The listening session is aimed at helping the Trump administration craft a legislative plan to ease the regulatory burdens on small banks to try to unlock more small business lending and fuel economic growth, a senior White House official told Reuters.
The meeting will include chief executives of nine community banks with assets of around $1 billion or less, along with the heads of the American Bankers Association and the Independent Community Bankers of America.
ICBA has advocated for a tiered system of regulations that treat smaller banks differently than global financial behemoths, tailoring regulations to a bank’s size, business model, complexity and risk.
The Trump White House largely shares that view.
“The type of regulation that you need for a $700 million bank and the risks they present are very different than those for a $200 billion bank or a $1 trillion bank,” the White House official said.
“Right now we have a lot of these rules that apply one-size-fits-all.
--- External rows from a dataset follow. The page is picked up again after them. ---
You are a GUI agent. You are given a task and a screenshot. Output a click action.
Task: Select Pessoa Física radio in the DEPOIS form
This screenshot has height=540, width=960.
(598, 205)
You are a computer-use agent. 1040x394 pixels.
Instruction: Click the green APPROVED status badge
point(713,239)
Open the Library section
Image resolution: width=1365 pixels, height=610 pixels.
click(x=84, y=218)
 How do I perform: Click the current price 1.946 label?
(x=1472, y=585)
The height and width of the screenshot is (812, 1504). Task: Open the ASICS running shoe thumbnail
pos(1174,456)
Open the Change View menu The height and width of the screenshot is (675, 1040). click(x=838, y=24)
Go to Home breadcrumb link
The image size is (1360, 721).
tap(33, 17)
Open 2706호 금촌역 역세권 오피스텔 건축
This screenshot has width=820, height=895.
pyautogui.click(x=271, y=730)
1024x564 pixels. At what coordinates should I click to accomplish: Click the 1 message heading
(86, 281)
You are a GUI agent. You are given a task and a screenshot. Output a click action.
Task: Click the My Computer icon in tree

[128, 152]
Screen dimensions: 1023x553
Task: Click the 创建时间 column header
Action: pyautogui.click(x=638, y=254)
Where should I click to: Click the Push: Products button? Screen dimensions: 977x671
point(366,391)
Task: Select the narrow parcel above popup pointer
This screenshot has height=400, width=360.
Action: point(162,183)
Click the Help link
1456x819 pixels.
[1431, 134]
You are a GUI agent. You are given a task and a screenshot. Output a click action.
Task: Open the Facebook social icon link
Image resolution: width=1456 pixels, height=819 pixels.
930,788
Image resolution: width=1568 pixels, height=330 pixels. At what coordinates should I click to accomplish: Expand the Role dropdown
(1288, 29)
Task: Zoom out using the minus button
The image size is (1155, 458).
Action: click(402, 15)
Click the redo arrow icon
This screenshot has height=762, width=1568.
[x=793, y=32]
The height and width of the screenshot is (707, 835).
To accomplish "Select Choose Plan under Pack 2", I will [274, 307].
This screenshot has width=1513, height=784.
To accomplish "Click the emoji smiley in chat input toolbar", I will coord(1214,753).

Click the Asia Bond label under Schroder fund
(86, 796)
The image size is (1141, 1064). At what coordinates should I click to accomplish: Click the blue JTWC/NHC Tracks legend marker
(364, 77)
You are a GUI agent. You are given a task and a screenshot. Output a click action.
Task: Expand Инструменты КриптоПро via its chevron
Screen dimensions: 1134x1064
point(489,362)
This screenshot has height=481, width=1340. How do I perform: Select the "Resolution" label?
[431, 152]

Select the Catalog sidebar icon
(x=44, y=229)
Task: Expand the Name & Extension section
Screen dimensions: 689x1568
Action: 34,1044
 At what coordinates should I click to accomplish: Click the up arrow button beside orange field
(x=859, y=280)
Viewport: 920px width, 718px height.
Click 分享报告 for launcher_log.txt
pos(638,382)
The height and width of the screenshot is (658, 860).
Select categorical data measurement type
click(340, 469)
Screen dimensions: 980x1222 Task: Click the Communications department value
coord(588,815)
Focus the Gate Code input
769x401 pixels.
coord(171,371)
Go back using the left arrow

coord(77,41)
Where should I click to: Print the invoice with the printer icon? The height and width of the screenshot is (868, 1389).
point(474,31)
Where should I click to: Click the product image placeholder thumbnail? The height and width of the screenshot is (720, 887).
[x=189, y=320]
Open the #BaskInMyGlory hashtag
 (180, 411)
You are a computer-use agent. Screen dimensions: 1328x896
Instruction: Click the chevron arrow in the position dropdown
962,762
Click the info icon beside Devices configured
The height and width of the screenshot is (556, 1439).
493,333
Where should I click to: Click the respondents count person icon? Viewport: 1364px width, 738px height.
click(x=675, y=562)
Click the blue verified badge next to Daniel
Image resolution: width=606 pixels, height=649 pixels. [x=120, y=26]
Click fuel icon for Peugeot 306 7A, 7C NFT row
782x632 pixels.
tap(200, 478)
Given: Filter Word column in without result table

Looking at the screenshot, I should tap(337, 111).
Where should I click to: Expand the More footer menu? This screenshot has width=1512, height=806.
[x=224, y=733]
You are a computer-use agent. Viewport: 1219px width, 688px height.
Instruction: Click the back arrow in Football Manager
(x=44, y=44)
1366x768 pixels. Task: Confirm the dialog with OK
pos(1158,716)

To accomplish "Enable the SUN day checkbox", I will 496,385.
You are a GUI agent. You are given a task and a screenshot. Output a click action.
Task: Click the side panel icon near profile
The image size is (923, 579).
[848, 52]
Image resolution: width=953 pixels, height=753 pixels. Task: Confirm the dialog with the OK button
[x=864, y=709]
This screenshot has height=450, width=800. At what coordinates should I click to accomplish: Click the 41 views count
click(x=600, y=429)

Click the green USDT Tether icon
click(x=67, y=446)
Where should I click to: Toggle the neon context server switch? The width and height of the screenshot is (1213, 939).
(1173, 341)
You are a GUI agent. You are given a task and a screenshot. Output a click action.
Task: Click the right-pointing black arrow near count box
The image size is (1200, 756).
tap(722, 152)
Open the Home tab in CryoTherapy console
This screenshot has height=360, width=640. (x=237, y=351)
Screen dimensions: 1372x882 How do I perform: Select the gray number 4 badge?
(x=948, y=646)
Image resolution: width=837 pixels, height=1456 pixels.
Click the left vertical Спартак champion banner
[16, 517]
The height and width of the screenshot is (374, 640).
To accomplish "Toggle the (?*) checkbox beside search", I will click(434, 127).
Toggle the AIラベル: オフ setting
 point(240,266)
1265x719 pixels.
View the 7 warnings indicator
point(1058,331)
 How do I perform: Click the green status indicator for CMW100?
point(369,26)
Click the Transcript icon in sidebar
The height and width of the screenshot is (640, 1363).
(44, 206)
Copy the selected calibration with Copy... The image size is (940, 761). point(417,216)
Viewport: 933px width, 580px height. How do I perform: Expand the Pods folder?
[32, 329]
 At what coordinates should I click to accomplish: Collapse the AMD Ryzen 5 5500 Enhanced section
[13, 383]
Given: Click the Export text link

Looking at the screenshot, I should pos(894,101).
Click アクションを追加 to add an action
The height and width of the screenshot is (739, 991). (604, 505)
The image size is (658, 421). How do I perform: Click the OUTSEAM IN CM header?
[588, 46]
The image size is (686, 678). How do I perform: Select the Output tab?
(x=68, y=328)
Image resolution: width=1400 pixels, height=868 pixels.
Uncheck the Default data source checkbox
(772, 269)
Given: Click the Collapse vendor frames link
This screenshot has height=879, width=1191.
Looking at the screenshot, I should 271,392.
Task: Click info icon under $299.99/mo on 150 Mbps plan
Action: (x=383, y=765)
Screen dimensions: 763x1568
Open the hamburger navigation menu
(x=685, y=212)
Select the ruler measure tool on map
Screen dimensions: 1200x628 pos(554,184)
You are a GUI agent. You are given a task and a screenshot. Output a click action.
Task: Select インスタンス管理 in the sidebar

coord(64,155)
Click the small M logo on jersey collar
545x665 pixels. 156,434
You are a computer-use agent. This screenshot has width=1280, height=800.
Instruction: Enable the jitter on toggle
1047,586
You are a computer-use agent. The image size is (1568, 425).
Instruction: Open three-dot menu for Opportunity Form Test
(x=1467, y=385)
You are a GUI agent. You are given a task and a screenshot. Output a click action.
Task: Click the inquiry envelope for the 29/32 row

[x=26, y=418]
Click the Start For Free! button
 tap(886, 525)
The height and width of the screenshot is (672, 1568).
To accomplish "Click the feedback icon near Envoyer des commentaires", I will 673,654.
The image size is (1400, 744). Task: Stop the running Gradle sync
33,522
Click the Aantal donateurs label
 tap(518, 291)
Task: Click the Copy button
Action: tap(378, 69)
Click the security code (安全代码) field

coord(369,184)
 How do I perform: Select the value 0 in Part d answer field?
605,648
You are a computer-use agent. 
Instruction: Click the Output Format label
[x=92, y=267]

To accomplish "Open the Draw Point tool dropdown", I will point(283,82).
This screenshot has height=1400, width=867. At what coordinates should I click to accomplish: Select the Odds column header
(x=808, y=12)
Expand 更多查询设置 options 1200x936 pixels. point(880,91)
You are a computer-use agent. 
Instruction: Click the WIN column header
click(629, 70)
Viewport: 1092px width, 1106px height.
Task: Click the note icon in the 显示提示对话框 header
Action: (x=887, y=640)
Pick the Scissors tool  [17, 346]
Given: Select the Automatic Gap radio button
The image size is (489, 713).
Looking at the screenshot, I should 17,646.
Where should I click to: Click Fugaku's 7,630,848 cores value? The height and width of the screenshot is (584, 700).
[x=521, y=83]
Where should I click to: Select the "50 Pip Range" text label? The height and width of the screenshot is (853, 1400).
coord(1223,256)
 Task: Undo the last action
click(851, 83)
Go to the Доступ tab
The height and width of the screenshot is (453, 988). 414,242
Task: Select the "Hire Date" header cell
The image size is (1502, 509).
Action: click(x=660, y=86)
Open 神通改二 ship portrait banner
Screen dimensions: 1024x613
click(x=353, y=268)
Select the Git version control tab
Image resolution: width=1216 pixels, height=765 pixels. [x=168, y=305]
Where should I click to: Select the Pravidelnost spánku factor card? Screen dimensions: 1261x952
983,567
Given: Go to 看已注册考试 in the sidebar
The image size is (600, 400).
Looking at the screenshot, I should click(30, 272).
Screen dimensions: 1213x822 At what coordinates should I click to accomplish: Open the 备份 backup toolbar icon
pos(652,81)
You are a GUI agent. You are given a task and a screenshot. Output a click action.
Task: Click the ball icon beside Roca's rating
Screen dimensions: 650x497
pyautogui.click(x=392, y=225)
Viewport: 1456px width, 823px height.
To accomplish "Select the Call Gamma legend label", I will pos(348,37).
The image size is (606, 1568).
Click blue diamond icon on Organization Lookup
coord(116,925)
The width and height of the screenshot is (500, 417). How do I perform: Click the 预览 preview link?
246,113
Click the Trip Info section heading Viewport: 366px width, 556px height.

And if you’re the small community bank trying to comply with rules that are also applied to much larger institutions, it’s very hard to remain competitive.”
Larger banks are able to spread their higher compliance costs over much bigger asset and employee bases, while smaller banks struggle with high costs and workloads.
One of the institutions represented in the meeting, Standard Financial Corp of Monroeville, Pennsylvania, has just nine branches with $488 million in assets and earnings of $559,000 in the quarter ended December 31, 2016. It plans to merge with a rival in southwestern Pennsylvania in a deal that will roughly double its size.
Trump officials cited a dearth of applications to form new community banks and around a 30 percent drop in the number of small U. S. banks since 2008.
U.S. Treasury Secretary Steven Mnuchin, who is expected to attend the meeting with Trump, along with National Economic Council Director Gary Cohn, said at his confirmation hearing in January that onerous regulations are “killing community banks.”
Mnuchin, the former CEO of OneWest bank, a regional lender in Southern California, pledged to ease those burdens while maintaining “proper” regulation, “so that we don’t end up with a world where we only have four big banks in this country.”
The bankers are expected to highlight compliance costs associated with the Consumer Financial Protection Bureau (CFPB), a new regulator created under the Dodd-Frank law.
The CFPB is a perennial target for Republicans, who want to shift its funding from the Federal Reserve to annual appropriations by Congress and shift its management, now concentrated in a powerful chairman, to a multi-person commission structure.
Another problem to be aired by the bankers, the White House official said, will be post-crisis mortgage regulations that hamper home loans to small business owners who may have irregular income streams.